• [PASSAGE FOR REVIEW]:
This process dictates a particular repertoire, known as the "middle way," if one wants to be fair. In many cases it results in commercial theater of a mediocre level or worse, but its success, based on advance-ticket sales, is a justification for its continued existence.
That's about the content. But a network of halls and consumer representatives in the periphery has also had a sharp influence on form. Scenery is designed with a thought to modularity that enables it to be used in halls with different conditions, and which takes into account the number of trucks and stagehands along with the amount of time needed to assemble and disassemble. The result is visual impoverishment - a functionality which may lead to creative thinking, but usually leads to boring, pointless routine.
To all this must be added the public sources of support for Israeli theater, which, somewhere back in the 1990s, in an attempt to formulate quantitative, egalitarian criteria (without getting mixed up in questions of taste and quality), raised the prestige of performances being put on outside a theater's home base. Performing frequently in the periphery may lead to a rise in public support for particular theaters. The Cameri, Beit Lessin and Habima theaters competed in terms of who traveled the most, and who "conquered" more "slots" in regional theater subscription series. A great amount of energy - creative, marketing, production - was expended on this effort.
This resulted in shows being put on at the home theater with a particular cast, scenery and lighting, while the traveling show hit the road with scenery missing, partial lighting and a cast made up of substitute players because the original actors had been snapped up by other productions (and who at the same time were traveling to stages in other parts of the country). Concepts such as production quality and "preserving the show as conceived and originally produced" completely lost their meaning, not only because budget directors found them trivial, but also because of the natural attrition among those involved in working this way: actors, production managers and stagehands.

• [EXTRACTED MATERIAL]:
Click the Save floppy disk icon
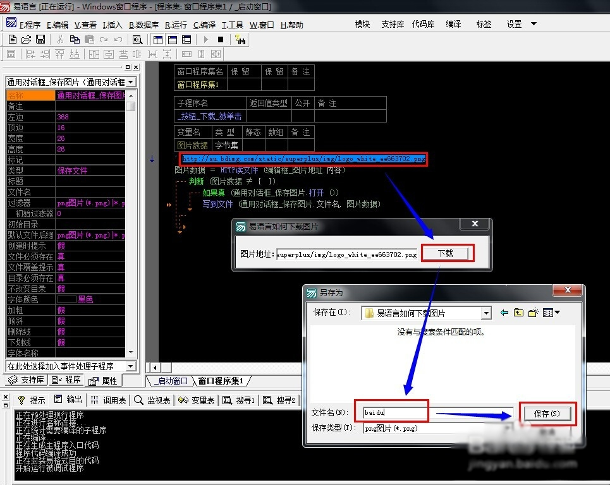click(x=40, y=40)
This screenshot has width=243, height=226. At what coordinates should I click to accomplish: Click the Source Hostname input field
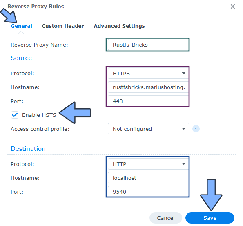click(x=148, y=87)
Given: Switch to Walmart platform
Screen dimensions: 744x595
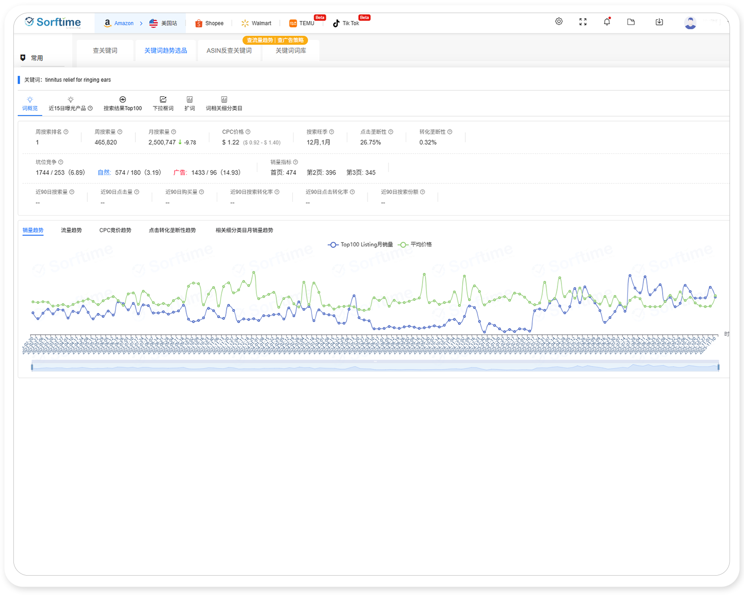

• [WHAT IS BEING ASKED]:
Continue the passage above on Israeli theater's touring productions, picking up after its final sentence.

• [EXERCISE RESPONSE]:
I remember myself as a young theater lover in the mid-1960s, sitting at the Sultan Cafe, then facing the Cameri Theater on Frishman Street. At 11 or so at night, Yossi Garber entered and someone sitting at a table asked him: "What did you perform?" Garber answered, "The Lower Depths" (then considered a masterpiece, directed by Hy Kalus). "Where?" the man asked, and Garber answered, "Rishon Letzion." "How was it?" "Very fast," Garber said.
The above is another exaggerated anecdote from the past. Last week's car accident belongs to a different set of sad statistics, but sheds light on the problematic structure and day-to-day reality of Israeli theater, which over the years has shaped and adapted itself to this reality. The fact that there is a large audience in both the center of the country and outlying areas, and that there are so many productions, so many satisfied theater managers and even good shows at times (mostly at the home theaters) is a miracle of blindness and self-deception. The whole system is comprised of accidents waiting to happen, and not necessarily car accidents.